* **Task to complete**:
Please identify each line in the entries that contains the string "screenshot" and copy those lines. Matching is case-sensitive.

* **Entries on where items appear**:
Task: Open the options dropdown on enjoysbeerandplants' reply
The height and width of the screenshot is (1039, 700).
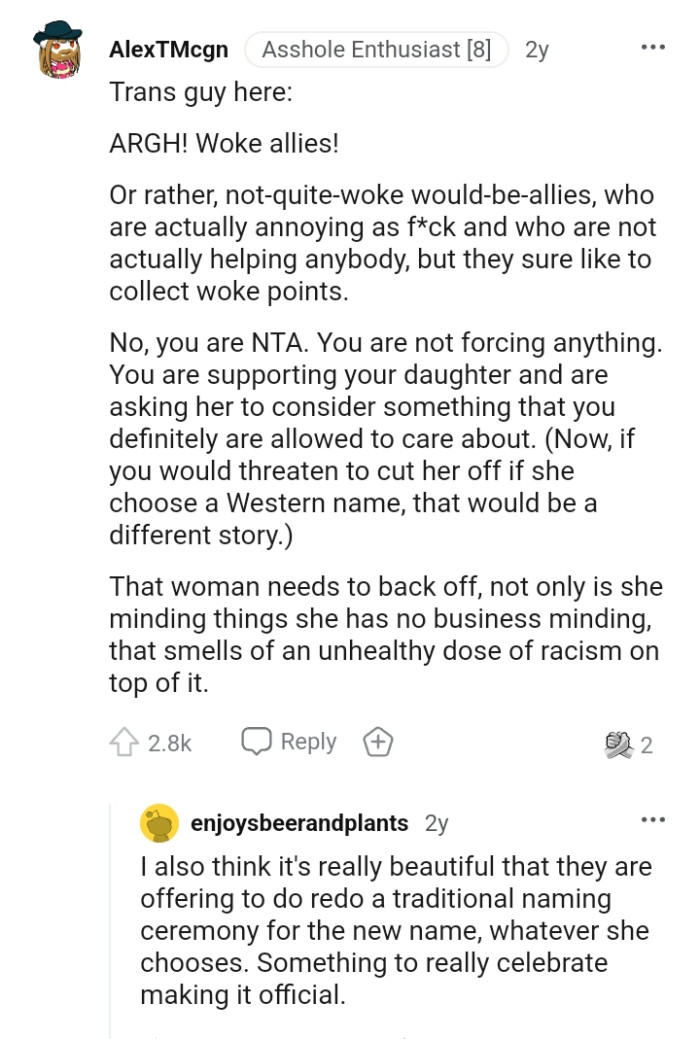Action: coord(653,818)
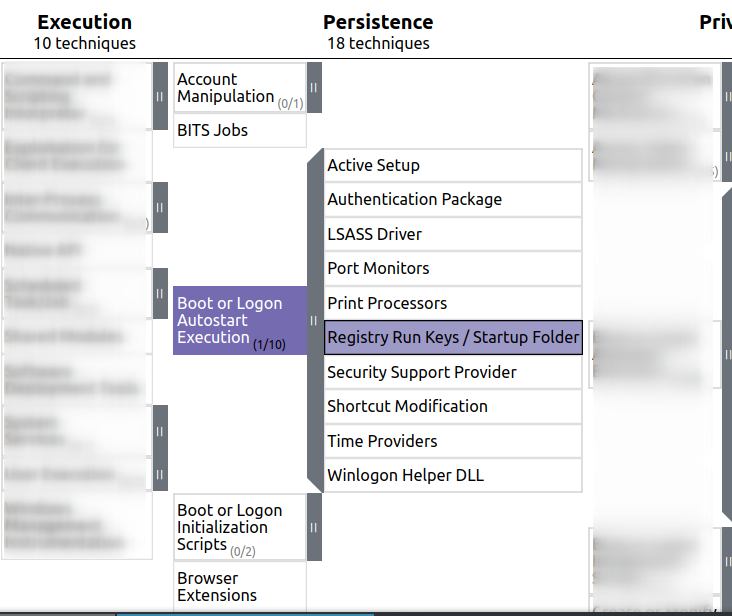Click the Time Providers sub-technique
The width and height of the screenshot is (732, 616).
(452, 442)
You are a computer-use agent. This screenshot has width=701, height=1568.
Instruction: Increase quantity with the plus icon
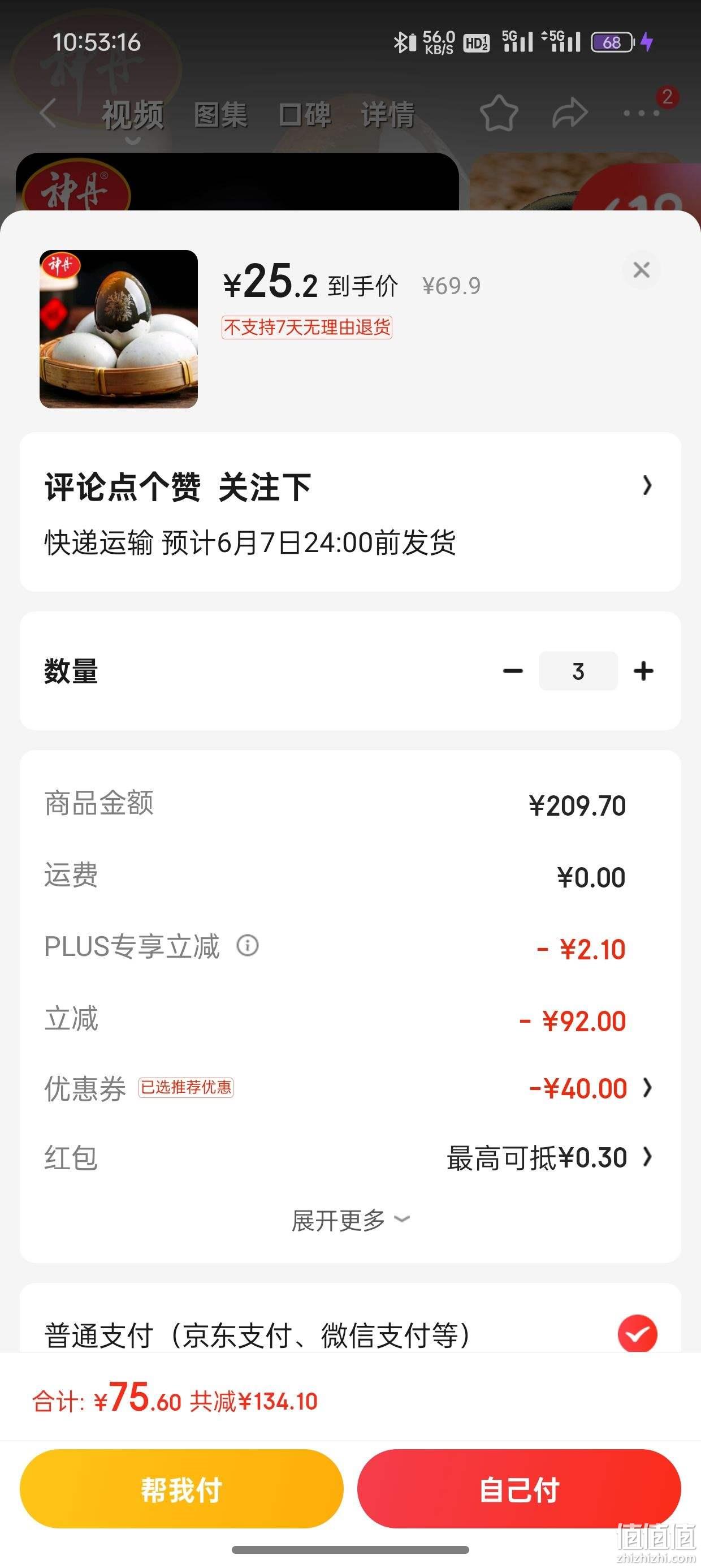point(643,671)
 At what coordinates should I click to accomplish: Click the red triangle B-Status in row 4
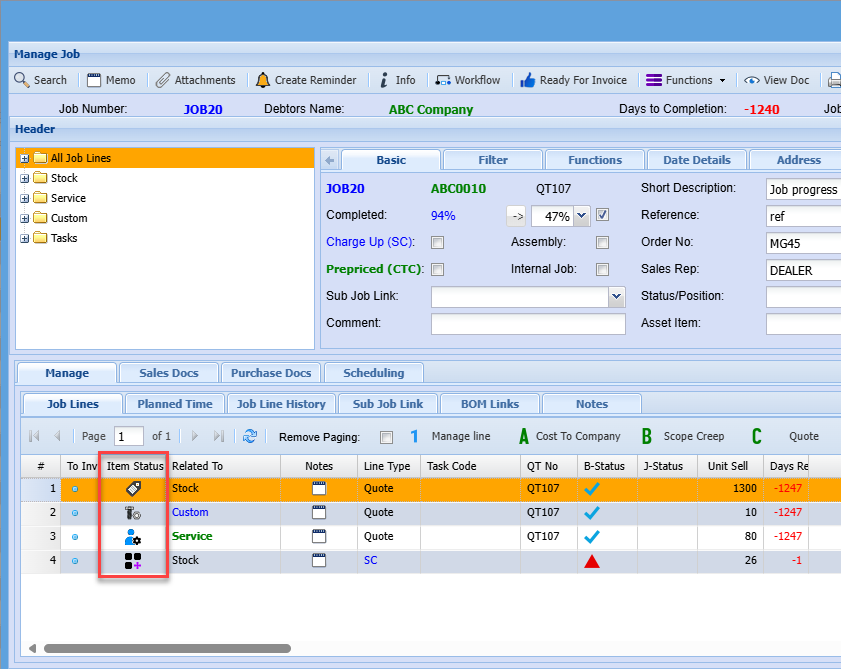pyautogui.click(x=592, y=561)
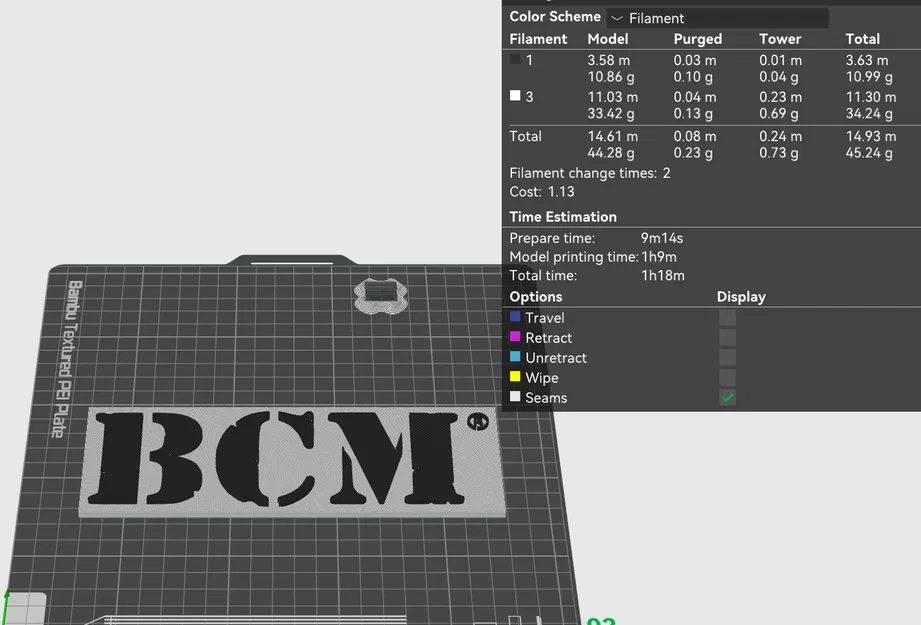Expand the Filament selector next to Color Scheme
The image size is (921, 625).
point(717,17)
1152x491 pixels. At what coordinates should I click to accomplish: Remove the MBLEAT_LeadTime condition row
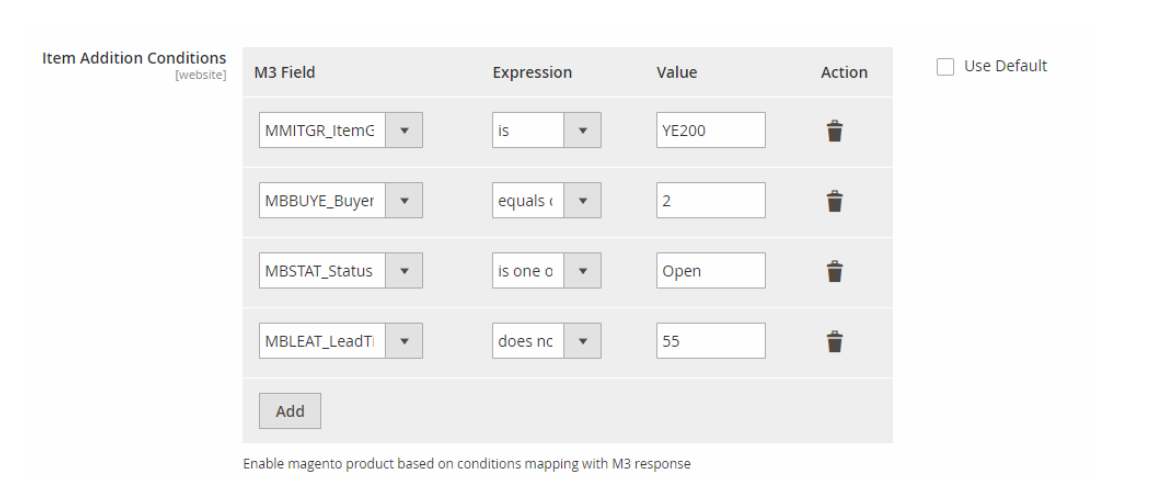pyautogui.click(x=834, y=341)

* **Result**:
The height and width of the screenshot is (1039, 700).
The width and height of the screenshot is (732, 616).
You are a computer-use agent. This screenshot has width=701, height=1568.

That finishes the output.